Other women helped them with recovery. Theressa Hoover, who was then chief executive of the Women’s Division, and Dame Nita Barrow, a WCC leader from Barbados, assisted in the aftermath of the rape and arranged for them to return home. Her mother and sisters surrounded her with support and care once she was back in Alabama.

"Another group pivotal to my regaining strength and confidence was a feminist organization at Ohio State University, where I was in graduate school," Love said. "The group taught courses on risk assessment, self-defense and the realities of violence against women. They helped me believe I could navigate the world again."

Love grew up in a family that lived out its convictions, whatever the cost. This was impressed upon her as a 5-year-old when, on March 10, 1958, the Ku Klux Klan burned a cross in front of the Satsuma, Ala., parsonage where her family lived, as part of a coordinated attack.

Her father, along with 16 other white Methodist pastors and those of other denominations, had publicly supported a campaign by African-American pastors to end bus segregation in Mobile, Ala.

Although local church leaders had encouraged their action, the Methodist bishop was opposed to such involvement. "In every case, the local churches withdrew salary support from the pastors and requested their transfer, which happened at the next meeting of the annual conference," Love said.

Her family stayed in Alabama and continued witnessing for racial justice, "but we moved frequently from parish to parish, branded as difficult by the hierarchy and as misfits in our local communities."

Despite such isolation, the family felt "upheld" by those who understood the connection between racial justice and the Gospel, she said. "We knew all too well that many suffered far more harm than we did, some losing their homes, their health or their lives," Love recalled. "For me, being able to count myself as one of their number constituted a high honor."

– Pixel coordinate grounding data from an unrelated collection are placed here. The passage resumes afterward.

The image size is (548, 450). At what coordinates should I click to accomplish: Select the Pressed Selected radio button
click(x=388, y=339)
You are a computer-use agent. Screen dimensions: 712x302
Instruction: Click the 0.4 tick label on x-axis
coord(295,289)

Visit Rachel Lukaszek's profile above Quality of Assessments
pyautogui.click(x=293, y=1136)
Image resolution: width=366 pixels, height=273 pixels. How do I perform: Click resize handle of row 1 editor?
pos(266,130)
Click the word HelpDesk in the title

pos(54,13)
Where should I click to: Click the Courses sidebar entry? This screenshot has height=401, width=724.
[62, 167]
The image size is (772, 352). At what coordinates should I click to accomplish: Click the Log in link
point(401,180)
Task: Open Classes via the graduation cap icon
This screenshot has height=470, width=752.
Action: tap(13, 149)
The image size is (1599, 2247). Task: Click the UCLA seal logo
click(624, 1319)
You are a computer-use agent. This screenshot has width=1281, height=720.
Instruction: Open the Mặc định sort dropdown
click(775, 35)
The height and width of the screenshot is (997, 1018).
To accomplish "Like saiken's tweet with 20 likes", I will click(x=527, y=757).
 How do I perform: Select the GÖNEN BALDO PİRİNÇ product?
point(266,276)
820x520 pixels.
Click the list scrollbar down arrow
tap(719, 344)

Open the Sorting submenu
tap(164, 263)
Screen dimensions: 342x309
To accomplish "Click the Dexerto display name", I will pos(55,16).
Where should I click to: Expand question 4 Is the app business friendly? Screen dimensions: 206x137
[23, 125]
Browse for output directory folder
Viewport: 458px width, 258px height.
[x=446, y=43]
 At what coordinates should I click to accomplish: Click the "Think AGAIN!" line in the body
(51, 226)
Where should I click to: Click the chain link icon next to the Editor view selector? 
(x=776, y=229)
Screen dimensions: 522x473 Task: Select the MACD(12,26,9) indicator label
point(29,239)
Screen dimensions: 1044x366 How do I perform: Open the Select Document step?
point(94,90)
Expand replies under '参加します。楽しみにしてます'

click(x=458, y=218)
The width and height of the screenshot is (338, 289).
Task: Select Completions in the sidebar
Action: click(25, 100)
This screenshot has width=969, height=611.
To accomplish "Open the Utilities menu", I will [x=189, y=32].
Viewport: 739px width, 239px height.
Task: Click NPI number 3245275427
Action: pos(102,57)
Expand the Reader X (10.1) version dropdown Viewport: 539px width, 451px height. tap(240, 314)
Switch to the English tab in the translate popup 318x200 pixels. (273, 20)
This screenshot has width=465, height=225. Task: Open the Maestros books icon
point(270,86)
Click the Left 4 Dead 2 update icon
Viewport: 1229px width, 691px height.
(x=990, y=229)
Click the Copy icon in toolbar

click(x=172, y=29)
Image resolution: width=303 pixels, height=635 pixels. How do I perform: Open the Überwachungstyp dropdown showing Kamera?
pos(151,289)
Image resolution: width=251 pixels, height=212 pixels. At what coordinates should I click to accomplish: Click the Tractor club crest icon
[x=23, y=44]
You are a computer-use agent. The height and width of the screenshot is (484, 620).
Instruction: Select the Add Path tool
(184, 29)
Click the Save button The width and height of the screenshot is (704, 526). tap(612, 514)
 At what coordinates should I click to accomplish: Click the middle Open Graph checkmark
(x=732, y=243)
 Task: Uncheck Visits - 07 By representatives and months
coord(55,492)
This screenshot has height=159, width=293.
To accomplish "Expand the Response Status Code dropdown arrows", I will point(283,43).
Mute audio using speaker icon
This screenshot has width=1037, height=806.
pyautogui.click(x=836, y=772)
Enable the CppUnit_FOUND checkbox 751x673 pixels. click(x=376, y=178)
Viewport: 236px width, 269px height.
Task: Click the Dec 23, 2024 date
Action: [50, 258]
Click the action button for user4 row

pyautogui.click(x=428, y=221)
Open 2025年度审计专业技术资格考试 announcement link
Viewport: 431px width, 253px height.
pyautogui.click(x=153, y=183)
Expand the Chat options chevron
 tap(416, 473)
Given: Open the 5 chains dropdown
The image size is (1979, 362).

In 1975, she was elected, along with Hoover, to represent the United Methodist Church on the 158-member Central Committee of the World Council of Churches. It was to that committee—during a 1994 meeting in Johannesburg, South Africa—that she first publicly spoke about her experience in Jamaica.

While the Johannesburg meeting was both an acknowledgement of the WCC’s strong advocacy against apartheid and a celebration of the new-found freedom there, rape was being used as a weapon of war in countries such as Rwanda and the former Yugoslavia.

"I used the occasion of my sermon to say to church leaders across the world, in a state of very deep denial about violence against women, that rape has a remarkably familiar face: that of our mothers, our sisters, our daughters—even me," Love said.

Another crucial part of Love’s faith journey occurred from 1998 to 2003, when her daughter, Rachel, suffered a series of debilitating illnesses from age 10 to 15. Rachel endured six surgeries, including two brain procedures, and for months could only lie on her back because the pain was so severe.

It is a problem, Love said, that other parents—unlike herself and her husband, Peter—do not have access "to resources such as the best doctors in the country" for their suffering children. She also learned "the meaning of failure, repeated failure, in one of the most important jobs entrusted to me, that of helping to heal my own child."

Again, the importance of supportive faith communities, friends, family and others became evident to Love. After prayers to and arguments with God, she was "reminded of a basic truth I already knew: God was in the middle of Rachel’s suffering and ever present for us all."

Her daughter is healthy now, but Love pointed out that suffering is sometimes unavoidable.

"One of the most important points of being in community, and in Christian community in particular, is to help each other through such pain and problems that come our way," she said. "Christ calls us to bear each other’s burdens (Galatians 6:2). When we bear them together, they become much lighter."

*Bloom is a United Methodist News Service news writer based in New York.